**SOURCE DOCUMENT**
* start *

[Virtio-fs] 'FORGET' ordering semantics (vs unlink & NFS)
Dr. David Alan Gilbert
dgilbert at redhat.com
Mon Jan 4 18:56:55 UTC 2021
* Vivek Goyal (vgoyal at redhat.com) wrote:
> On Mon, Jan 04, 2021 at 04:00:13PM +0000, Dr. David Alan Gilbert wrote:
> > Hi,
> > On virtio-fs we're hitting a problem with NFS, where
> > unlinking a file in a directory and then rmdir'ing that
> > directory fails complaining about the directory not being empty.
> >
> > The problem here is that if a file has an open fd, NFS doesn't
> > actually delete the file on unlink, it just renames it to
> > a hidden file (e.g. .nfs*******). That open file is there because
> > the 'FORGET' hasn't completed yet by the time the rmdir is issued.
> >
> > Question:
> > a) In the FUSE protocol, are requests assumed to complete in order;
> > i.e. unlink, forget, rmdir is it required that 'forget' completes
> > before the rmdir is processed?
> > (In virtiofs we've been processing requests, in parallel, and
> > have sent forgets down a separate queue to keep them out of the way).

* end *

**SET EXERCISE A**
Answer these about the virtio-fs mailing list message:
(i) On what date and at what time was the message sent?
(ii) What does NFS do on unlink when a file still has an open fd?
(iii) In virtiofs, where have forgets been sent?
The message and the records have nothing to do with each other.

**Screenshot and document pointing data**
* start *

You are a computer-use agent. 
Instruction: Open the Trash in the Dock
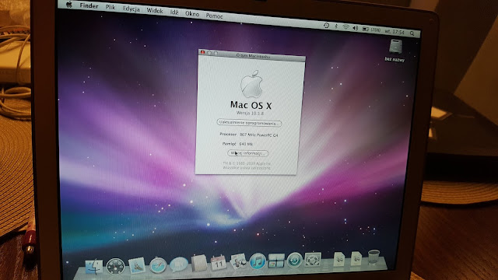pos(374,257)
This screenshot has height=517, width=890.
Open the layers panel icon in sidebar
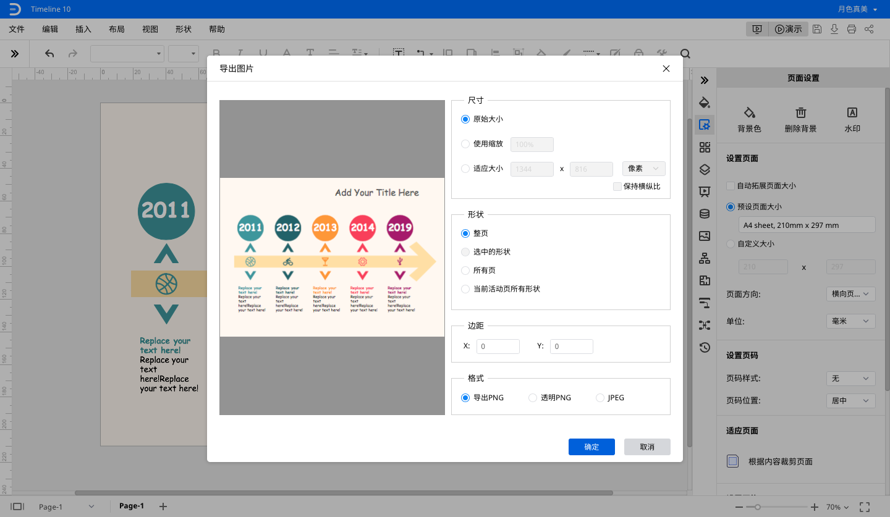[x=705, y=169]
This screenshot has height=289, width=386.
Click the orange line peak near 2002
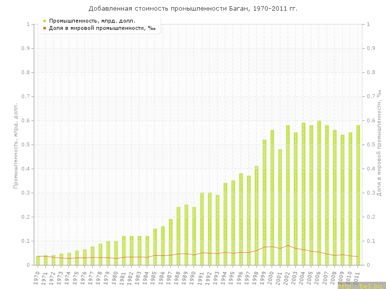pos(288,245)

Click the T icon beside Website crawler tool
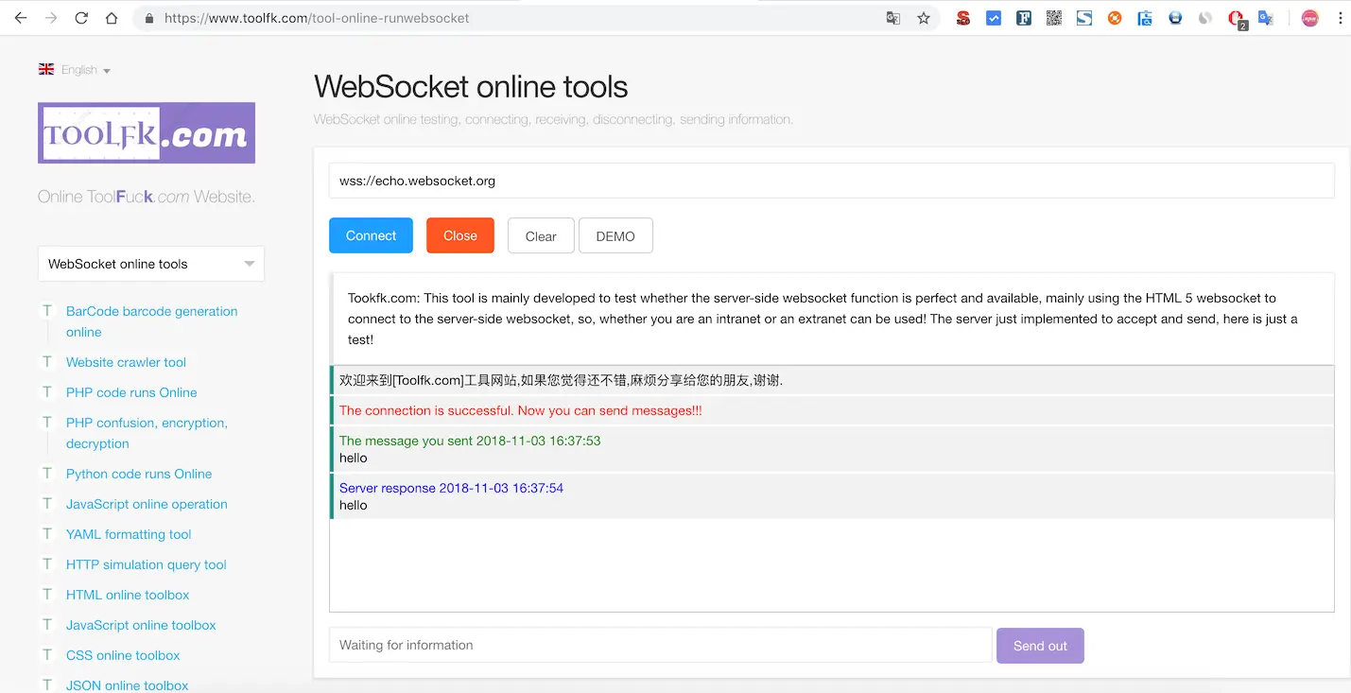tap(47, 361)
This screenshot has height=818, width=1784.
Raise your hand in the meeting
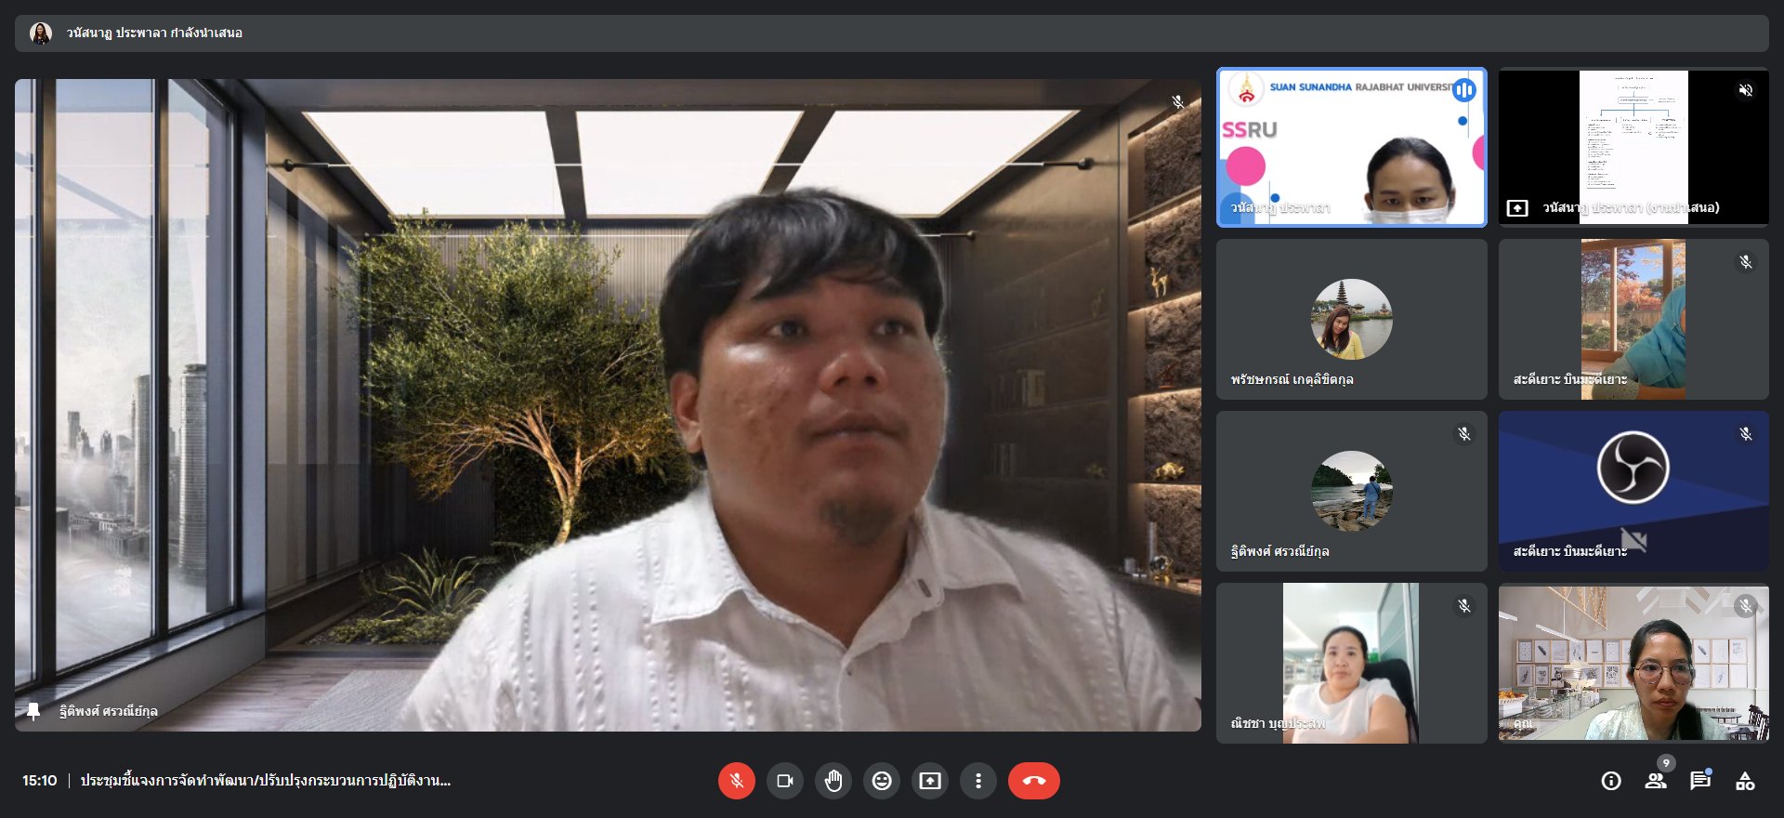coord(833,781)
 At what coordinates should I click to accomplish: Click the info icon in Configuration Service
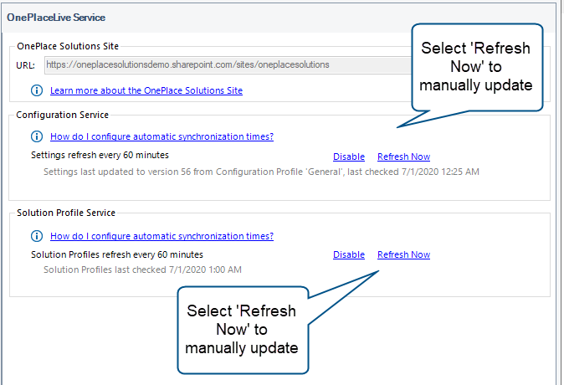click(37, 136)
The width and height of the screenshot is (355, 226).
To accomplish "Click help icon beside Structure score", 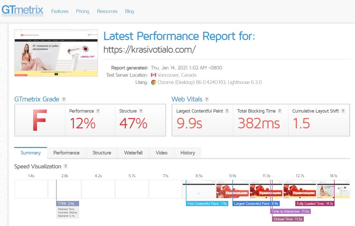I will pos(141,111).
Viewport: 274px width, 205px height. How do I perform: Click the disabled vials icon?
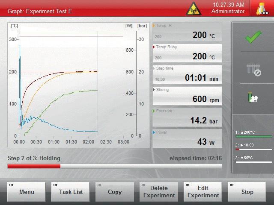253,69
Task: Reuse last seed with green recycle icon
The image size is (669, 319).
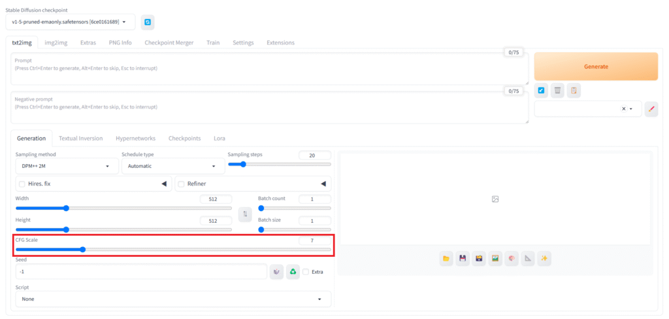Action: pyautogui.click(x=293, y=271)
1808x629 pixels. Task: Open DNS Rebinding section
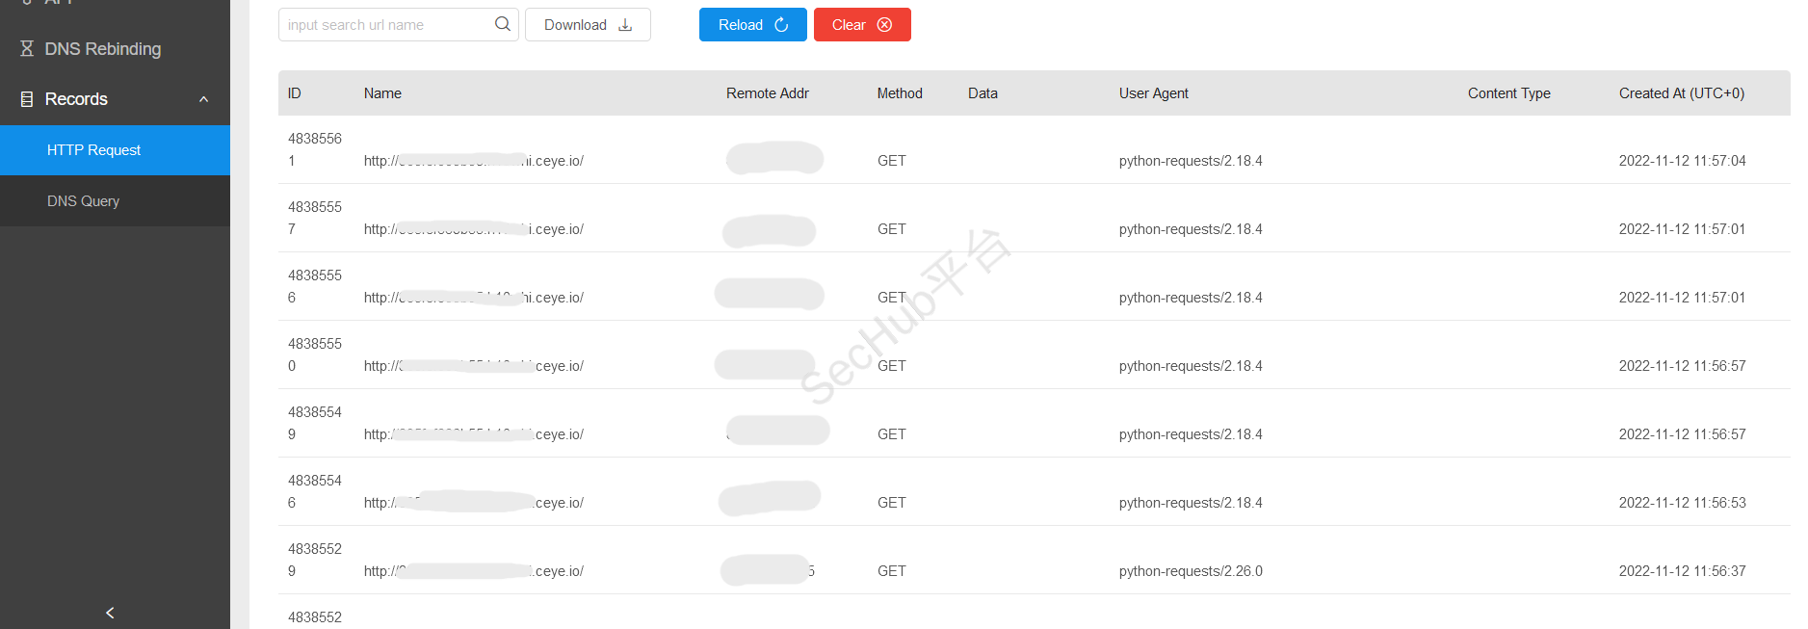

* end *

**SET EXERCISE B**
In the records, write out the lines starting at the one containing "Click the T icon beside Website crawler tool" and ending at the one containing "click(37, 136)", substituting "button" for "icon" and leaving all else unchanged. Leave the pictures out.

**RIGHT ANSWER A**
(i) Mon Jan 4, 2021, at 18:56:55 UTC.
(ii) It doesn't actually delete the file. It renames it to a hidden file (e.g. .nfs*******).
(iii) Down a separate queue, to keep them out of the way.

**RIGHT ANSWER B**
Click the T button beside Website crawler tool
tap(47, 361)
This screenshot has height=818, width=1784.
Raise your hand in the meeting
coord(833,781)
 At what coordinates should I click to accomplish: Click the info button in Configuration Service
click(37, 136)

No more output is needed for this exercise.